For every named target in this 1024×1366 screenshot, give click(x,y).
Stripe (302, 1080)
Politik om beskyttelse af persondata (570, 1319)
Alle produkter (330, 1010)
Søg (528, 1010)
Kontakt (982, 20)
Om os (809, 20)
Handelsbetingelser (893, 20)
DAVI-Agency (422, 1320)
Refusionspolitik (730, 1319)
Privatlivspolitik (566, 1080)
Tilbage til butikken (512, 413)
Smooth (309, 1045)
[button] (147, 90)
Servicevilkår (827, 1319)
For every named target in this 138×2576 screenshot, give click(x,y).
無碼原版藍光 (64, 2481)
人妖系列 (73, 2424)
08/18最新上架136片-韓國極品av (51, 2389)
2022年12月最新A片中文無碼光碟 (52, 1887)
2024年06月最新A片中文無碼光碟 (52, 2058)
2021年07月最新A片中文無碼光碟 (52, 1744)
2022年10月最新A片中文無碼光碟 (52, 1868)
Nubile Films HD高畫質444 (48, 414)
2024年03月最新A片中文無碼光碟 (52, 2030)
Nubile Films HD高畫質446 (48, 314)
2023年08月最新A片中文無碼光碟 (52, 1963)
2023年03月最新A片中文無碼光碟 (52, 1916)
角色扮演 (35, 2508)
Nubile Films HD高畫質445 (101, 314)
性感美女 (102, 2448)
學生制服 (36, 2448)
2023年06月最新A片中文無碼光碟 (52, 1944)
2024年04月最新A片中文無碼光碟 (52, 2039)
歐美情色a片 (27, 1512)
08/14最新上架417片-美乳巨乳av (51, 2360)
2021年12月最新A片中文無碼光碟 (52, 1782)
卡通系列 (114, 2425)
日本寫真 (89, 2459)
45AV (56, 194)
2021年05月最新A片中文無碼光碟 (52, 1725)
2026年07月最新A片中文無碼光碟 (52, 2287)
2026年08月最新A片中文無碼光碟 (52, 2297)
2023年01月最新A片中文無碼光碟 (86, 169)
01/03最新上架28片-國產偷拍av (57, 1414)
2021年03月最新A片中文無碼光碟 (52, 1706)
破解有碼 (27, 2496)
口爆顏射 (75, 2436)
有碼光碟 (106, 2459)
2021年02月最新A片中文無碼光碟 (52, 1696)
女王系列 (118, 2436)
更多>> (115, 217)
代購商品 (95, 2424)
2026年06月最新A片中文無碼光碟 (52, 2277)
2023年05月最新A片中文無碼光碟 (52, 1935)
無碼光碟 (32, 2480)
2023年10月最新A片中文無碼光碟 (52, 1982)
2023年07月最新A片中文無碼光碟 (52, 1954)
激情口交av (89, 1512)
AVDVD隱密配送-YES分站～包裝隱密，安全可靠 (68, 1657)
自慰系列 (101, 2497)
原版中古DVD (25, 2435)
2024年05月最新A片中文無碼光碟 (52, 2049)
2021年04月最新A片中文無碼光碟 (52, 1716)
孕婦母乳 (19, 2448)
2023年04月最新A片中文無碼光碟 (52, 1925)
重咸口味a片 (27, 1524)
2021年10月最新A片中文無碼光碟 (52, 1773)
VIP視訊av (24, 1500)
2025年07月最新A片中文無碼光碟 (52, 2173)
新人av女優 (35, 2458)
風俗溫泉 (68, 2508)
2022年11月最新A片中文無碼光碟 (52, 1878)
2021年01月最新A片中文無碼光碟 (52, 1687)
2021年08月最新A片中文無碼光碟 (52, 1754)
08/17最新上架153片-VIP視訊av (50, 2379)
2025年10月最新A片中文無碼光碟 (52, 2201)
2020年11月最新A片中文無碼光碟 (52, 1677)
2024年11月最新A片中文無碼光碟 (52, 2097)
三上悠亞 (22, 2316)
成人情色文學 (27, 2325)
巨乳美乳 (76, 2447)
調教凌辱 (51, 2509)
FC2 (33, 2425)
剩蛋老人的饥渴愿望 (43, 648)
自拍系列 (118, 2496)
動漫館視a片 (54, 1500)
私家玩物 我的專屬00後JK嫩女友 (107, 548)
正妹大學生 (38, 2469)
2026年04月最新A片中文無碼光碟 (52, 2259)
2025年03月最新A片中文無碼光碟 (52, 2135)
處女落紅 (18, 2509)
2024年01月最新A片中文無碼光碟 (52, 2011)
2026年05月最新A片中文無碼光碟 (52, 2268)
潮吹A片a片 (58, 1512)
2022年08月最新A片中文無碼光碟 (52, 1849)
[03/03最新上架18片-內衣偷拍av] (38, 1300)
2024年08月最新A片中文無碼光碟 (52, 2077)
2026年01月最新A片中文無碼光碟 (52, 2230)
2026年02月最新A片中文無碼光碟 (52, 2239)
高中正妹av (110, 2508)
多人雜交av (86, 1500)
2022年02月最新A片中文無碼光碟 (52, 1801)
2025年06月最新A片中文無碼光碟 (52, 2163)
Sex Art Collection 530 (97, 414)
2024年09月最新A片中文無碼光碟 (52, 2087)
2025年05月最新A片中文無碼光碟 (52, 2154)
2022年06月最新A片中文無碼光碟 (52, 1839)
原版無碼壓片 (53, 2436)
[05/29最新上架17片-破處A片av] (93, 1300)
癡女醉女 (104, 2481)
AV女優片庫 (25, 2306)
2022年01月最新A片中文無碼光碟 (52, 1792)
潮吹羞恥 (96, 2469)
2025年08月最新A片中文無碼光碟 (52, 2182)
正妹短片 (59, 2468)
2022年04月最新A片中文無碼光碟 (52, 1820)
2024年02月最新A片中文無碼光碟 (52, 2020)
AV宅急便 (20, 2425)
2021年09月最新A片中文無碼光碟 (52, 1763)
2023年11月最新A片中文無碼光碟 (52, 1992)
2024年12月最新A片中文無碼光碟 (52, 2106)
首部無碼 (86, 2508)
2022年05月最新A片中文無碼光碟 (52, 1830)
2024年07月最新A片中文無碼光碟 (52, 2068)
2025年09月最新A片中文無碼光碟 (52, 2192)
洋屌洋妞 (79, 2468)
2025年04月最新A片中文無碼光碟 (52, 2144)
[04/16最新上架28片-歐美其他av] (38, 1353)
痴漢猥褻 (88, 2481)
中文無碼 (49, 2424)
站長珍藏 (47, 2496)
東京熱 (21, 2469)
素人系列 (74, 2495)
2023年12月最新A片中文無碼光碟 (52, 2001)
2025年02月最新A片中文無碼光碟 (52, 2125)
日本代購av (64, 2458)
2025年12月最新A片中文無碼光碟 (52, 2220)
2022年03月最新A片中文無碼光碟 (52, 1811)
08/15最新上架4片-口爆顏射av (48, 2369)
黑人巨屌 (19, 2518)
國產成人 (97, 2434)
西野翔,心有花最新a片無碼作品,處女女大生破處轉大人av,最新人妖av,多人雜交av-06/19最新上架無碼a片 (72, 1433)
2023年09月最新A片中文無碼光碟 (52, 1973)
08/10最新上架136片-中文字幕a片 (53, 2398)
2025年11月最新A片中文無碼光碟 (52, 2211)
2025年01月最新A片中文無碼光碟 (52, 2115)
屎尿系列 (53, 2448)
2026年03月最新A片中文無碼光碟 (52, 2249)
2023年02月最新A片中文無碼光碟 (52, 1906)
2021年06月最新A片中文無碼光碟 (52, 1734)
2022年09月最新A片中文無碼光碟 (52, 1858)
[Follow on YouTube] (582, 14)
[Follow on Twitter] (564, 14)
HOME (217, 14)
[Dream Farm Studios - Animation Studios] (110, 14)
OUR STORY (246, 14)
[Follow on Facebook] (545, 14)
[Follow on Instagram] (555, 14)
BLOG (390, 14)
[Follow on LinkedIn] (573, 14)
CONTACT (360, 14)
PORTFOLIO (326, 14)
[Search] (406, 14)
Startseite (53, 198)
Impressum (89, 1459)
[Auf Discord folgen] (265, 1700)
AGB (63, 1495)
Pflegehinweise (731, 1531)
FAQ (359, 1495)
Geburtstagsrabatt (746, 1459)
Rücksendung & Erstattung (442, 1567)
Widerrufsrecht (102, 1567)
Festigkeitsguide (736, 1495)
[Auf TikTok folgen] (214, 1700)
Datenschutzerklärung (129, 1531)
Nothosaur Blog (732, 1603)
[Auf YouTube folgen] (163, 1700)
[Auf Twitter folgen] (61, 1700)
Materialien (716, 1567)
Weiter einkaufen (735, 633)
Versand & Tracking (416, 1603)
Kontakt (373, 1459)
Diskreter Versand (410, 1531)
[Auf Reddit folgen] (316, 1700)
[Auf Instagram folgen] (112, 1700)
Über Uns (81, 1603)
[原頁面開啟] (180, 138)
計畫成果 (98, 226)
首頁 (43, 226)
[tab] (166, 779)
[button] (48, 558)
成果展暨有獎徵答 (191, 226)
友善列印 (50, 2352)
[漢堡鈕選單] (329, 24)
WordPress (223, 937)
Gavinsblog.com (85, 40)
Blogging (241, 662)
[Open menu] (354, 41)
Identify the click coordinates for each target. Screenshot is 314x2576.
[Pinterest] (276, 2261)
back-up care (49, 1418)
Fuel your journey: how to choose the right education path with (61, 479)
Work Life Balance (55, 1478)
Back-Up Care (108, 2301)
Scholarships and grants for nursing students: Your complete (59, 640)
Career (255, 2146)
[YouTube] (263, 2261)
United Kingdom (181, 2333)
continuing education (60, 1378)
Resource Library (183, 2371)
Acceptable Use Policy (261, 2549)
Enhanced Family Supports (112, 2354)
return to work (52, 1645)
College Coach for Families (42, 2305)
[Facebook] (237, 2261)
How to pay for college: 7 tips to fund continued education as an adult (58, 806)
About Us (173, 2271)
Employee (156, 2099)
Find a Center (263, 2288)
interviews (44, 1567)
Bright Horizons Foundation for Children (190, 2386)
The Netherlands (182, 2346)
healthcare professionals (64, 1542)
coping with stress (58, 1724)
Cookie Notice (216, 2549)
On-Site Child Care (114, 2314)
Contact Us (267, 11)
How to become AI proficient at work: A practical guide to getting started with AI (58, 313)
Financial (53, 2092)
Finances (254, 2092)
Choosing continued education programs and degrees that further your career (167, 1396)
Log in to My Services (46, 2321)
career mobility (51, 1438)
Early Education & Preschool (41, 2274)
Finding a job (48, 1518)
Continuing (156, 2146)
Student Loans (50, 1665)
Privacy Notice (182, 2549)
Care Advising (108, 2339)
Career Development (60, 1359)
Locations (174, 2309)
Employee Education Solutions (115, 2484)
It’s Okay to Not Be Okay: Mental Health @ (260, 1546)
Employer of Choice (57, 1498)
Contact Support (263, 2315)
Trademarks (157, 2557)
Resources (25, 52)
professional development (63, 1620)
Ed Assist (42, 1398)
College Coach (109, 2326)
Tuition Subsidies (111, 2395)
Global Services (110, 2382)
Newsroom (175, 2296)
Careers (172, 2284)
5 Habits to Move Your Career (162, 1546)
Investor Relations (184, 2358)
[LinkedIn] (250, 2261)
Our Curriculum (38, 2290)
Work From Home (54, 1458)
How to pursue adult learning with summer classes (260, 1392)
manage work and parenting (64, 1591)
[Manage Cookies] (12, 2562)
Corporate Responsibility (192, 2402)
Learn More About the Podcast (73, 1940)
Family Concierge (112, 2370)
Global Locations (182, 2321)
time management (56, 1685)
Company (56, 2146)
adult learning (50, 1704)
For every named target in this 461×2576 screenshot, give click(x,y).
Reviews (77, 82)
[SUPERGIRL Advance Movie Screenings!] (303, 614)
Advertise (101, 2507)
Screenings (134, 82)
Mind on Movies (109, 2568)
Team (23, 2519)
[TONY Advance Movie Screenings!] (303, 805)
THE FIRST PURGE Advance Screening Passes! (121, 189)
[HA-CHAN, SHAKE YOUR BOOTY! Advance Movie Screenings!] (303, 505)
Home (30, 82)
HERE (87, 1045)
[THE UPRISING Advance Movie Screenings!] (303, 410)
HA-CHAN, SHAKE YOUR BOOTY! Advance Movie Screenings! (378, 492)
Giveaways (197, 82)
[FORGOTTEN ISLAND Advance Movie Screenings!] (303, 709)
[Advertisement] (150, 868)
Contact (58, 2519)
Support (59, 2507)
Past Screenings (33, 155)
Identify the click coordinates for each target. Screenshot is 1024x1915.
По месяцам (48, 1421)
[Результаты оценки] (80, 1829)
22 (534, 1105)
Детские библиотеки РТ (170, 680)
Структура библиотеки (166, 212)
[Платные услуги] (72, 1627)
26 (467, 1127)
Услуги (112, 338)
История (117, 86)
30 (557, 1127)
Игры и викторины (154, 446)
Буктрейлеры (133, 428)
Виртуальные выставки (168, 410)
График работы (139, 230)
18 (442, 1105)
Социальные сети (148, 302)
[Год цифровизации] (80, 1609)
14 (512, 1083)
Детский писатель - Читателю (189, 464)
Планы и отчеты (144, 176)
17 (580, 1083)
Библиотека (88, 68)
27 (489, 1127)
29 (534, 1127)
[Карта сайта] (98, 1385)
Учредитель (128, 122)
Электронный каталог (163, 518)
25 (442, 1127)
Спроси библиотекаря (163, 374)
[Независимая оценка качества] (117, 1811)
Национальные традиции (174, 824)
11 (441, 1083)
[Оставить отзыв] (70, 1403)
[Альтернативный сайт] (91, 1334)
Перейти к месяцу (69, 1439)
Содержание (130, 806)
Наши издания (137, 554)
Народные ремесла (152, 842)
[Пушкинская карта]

### Exercise prompt
In the listing above, find the line containing "01/03最新上架28片-國產偷拍av (57, 1414)" and the line containing "2023年05月最新A片中文無碼光碟 (52, 1935)", then repeat those two lines and everything between them exactly.

### Reply to the exercise
01/03最新上架28片-國產偷拍av (57, 1414)
2021年03月最新A片中文無碼光碟 (52, 1706)
破解有碼 (27, 2496)
口爆顏射 (75, 2436)
有碼光碟 (106, 2459)
2021年02月最新A片中文無碼光碟 (52, 1696)
女王系列 (118, 2436)
更多>> (115, 217)
代購商品 (95, 2424)
2026年06月最新A片中文無碼光碟 (52, 2277)
2023年05月最新A片中文無碼光碟 (52, 1935)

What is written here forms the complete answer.